Security, privacy, and governance considerations
The open-source package offers the strongest data-control story when it runs inside a team’s own environment with carefully selected model providers. Giskard lets the operator choose the generator and judge, including providers routed through LiteLLM conventions, so a team can align evaluation traffic with an approved model endpoint. That flexibility does not make the workflow automatically private: prompts, agent descriptions, retrieved content, tool outputs, and responses can still contain sensitive information. Buyers should minimize test data, use synthetic or redacted cases where possible, restrict credentials available to the tested agent, and verify that the evaluation model’s retention terms match internal policy.
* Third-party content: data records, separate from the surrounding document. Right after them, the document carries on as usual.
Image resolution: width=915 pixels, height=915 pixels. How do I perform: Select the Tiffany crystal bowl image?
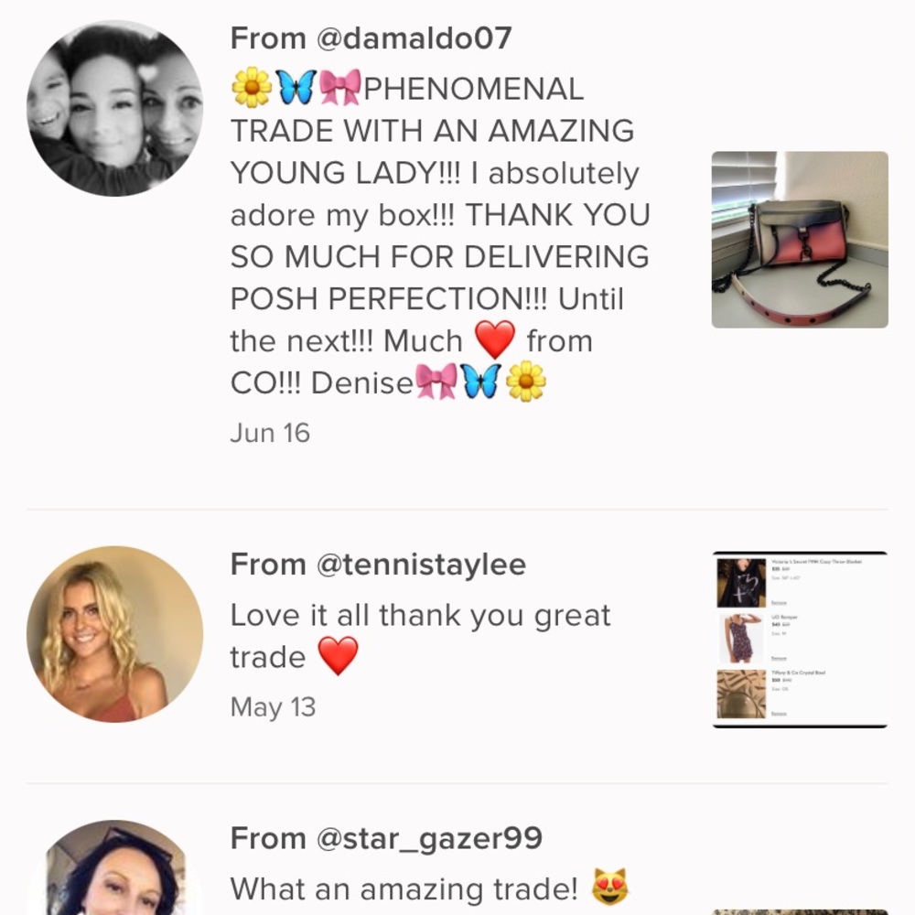coord(741,694)
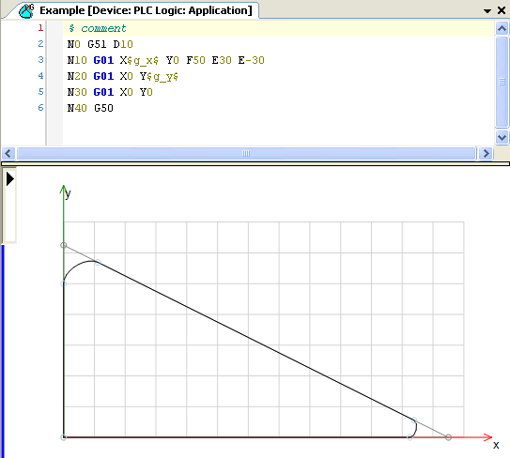This screenshot has height=458, width=510.
Task: Click the horizontal scrollbar thumb
Action: 246,153
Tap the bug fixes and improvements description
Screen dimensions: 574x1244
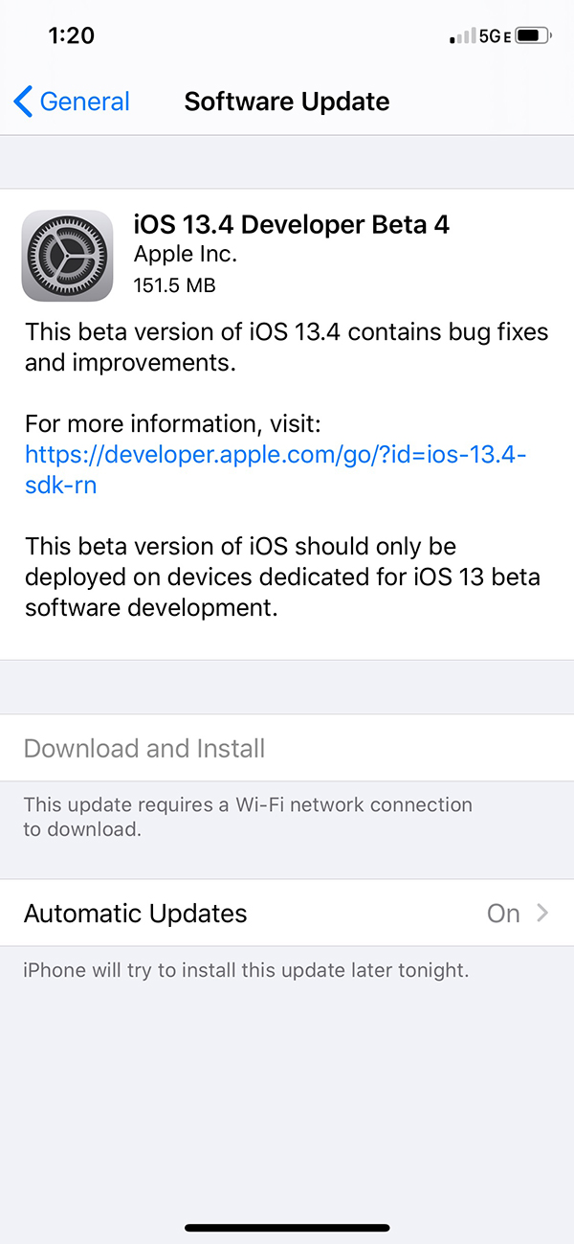tap(287, 348)
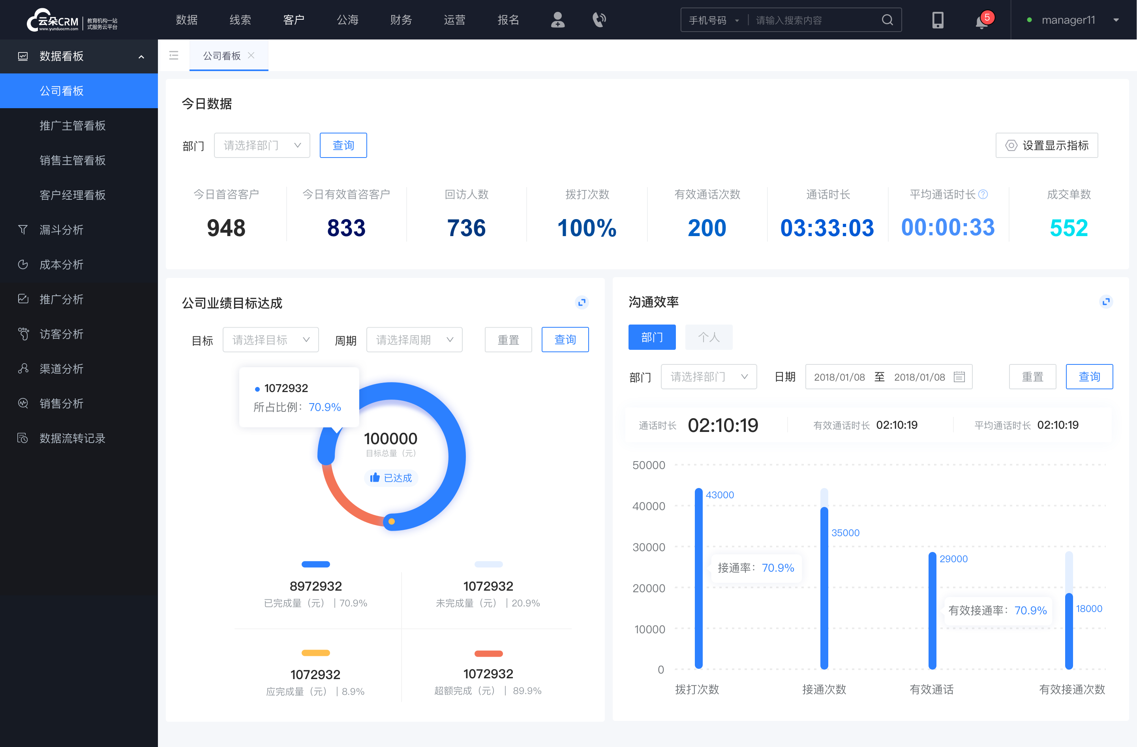Screen dimensions: 1137x747
Task: Click the 漏斗分析 funnel analysis icon
Action: pos(22,229)
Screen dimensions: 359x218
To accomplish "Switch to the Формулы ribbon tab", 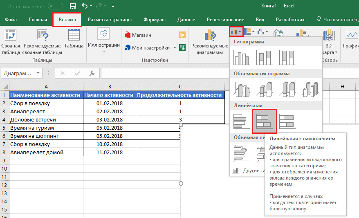I will [155, 20].
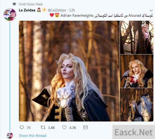Open Le Zeldaa profile avatar
This screenshot has height=139, width=155.
coord(10,15)
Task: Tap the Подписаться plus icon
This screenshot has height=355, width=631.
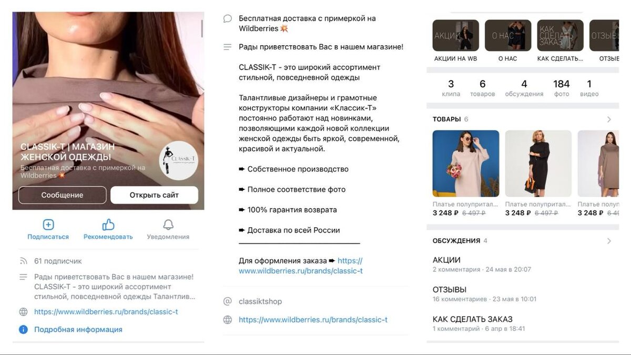Action: tap(48, 225)
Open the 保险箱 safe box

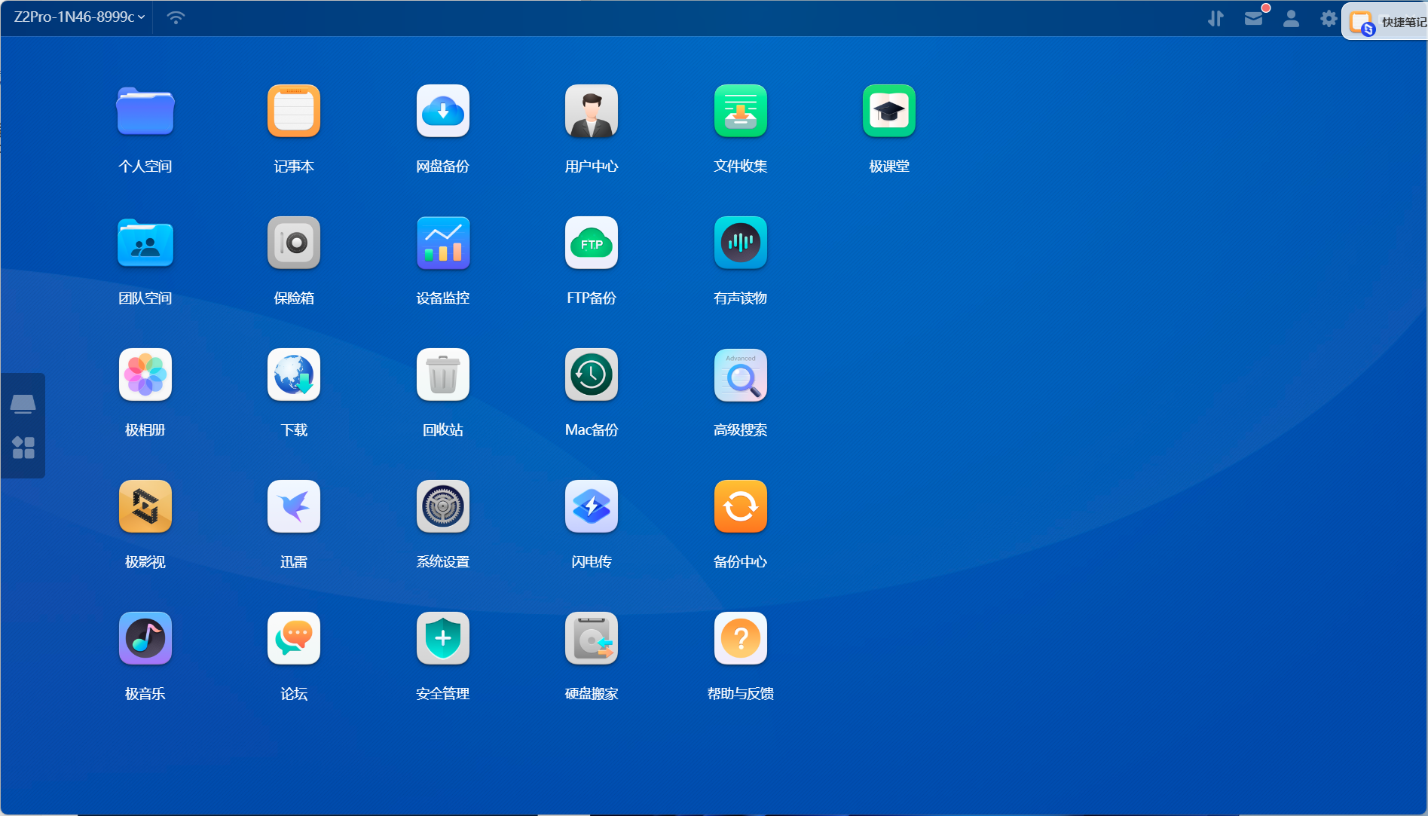pos(293,243)
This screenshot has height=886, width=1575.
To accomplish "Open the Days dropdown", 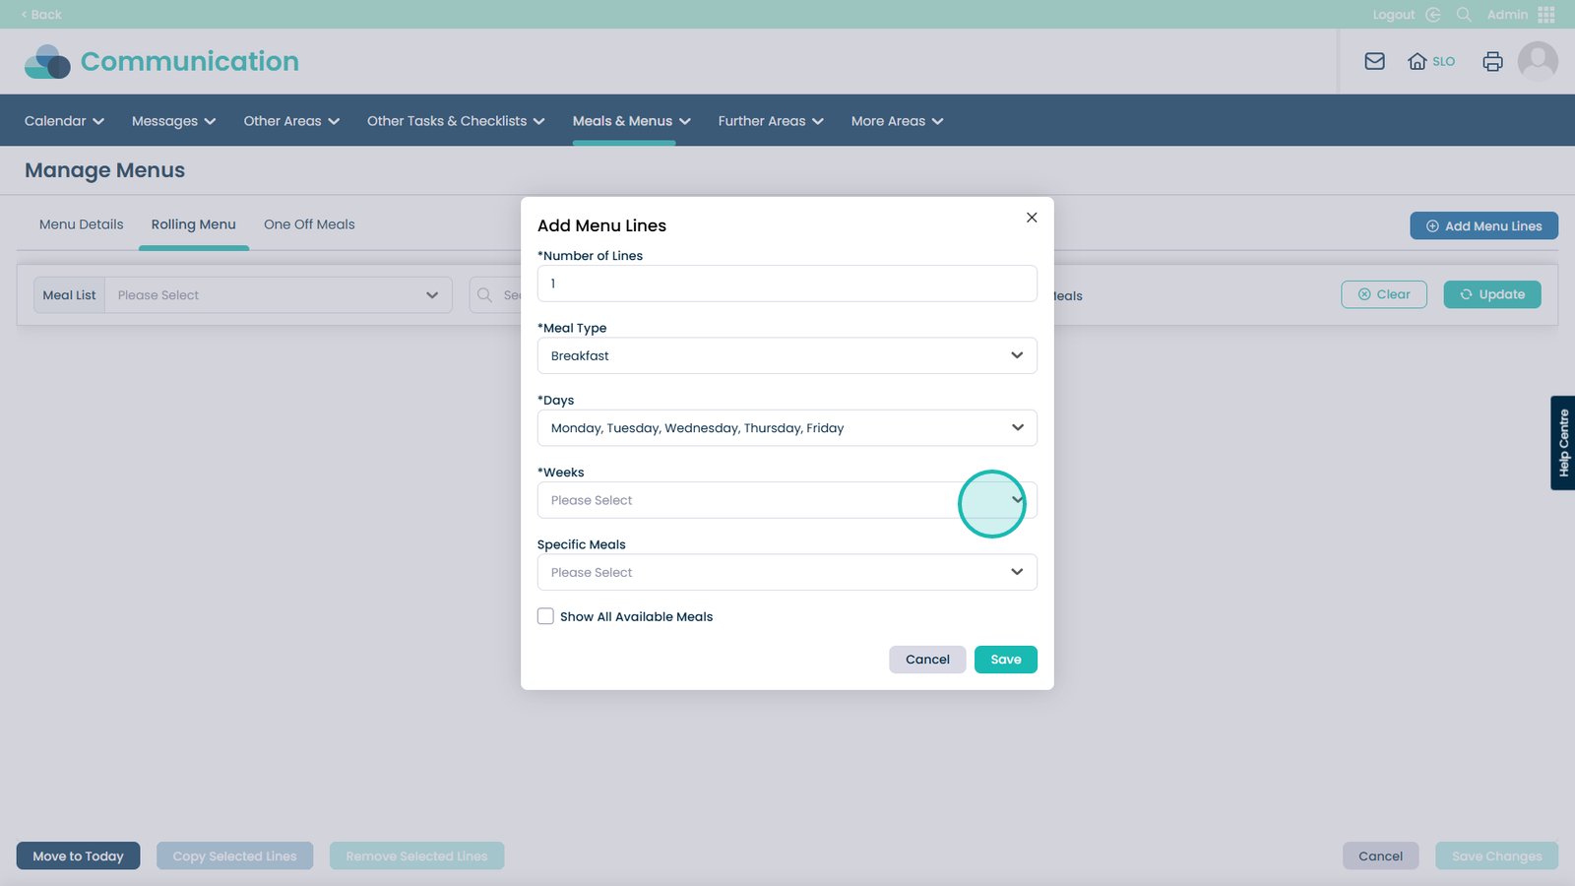I will 787,428.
Hub is designed for more formal governance, but its controls need evidence at procurement time. Official materials advertise SSO, RBAC, 2FA, audit trails, SOC 2, privacy and healthcare compliance support, data isolation, and private deployment options. The useful buyer question is not whether those labels appear on a feature page; it is whether the selected deployment satisfies the organization’s exact data path and review obligations. Ask who can export conversations, how generated test cases are retained, whether model-provider keys are customer-managed, how audit logs are preserved, what telemetry leaves a private deployment, and how access is revoked. Giskard’s security focus is valuable, yet the testing platform itself becomes sensitive infrastructure once it stores adversarial prompts and agent failures.
Best fit, limitations, and alternatives
Giskard is a strong fit for teams shipping customer-facing RAG systems or tool-using agents where a security or quality failure has meaningful business impact. It suits organizations that want to begin with Python-based local tests and later centralize results for domain experts, security reviewers, and compliance stakeholders. The decisive strengths are adversarial scenario generation, multi-turn testing, reusable checks, and a commercial path to scheduled scans and governed collaboration. It is less attractive for a solo prototype that needs only a few deterministic assertions, or for a team whose primary need is production tracing, token analytics, or prompt experimentation rather than controlled security testing.
Alternatives divide by job. Promptfoo is a natural option for configuration-driven prompt regression and CI red teaming; DeepEval focuses on developer-centric LLM unit tests and metrics; RAGAS concentrates on RAG evaluation; Garak and PyRIT emphasize adversarial security testing; observability platforms add tracing and production analytics that Giskard does not position as its core. Giskard earns the recommendation when red teaming and quality evaluation must converge into a reviewable program, especially for multi-turn or tool-using agents. The final decision should follow a version-pinned proof of concept using the team’s own threat scenarios, plus a Hub quote and security review, rather than a feature checklist alone.